§ **Exercise**
Your answer must be the full set of records, copied exactly, with no pictures in it.

____________

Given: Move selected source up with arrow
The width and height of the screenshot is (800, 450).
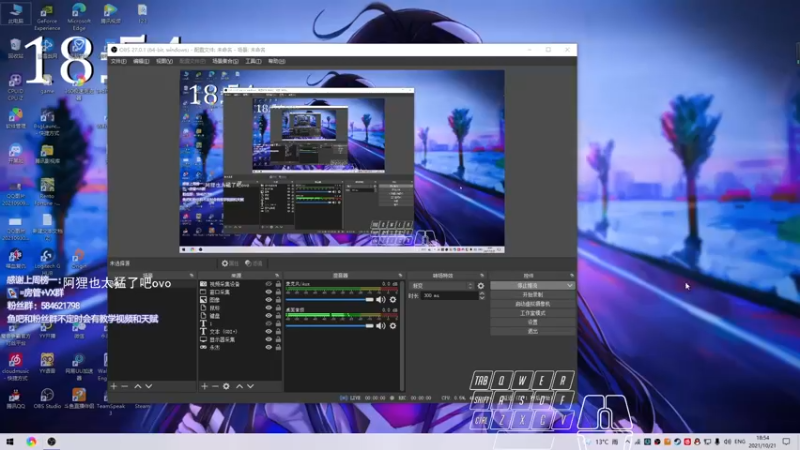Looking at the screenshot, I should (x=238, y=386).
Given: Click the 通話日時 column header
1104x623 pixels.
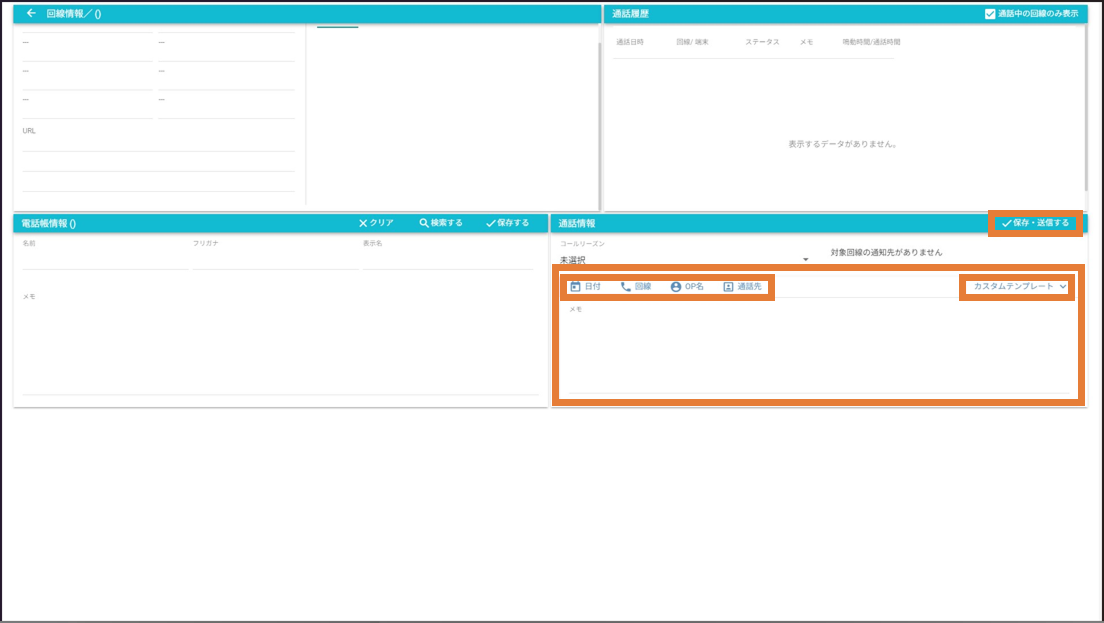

____________

§ **Expected output**
Given: Move selected source up with arrow
The width and height of the screenshot is (800, 450).
Looking at the screenshot, I should (x=238, y=386).
Given: Click the 通話日時 column header
1104x623 pixels.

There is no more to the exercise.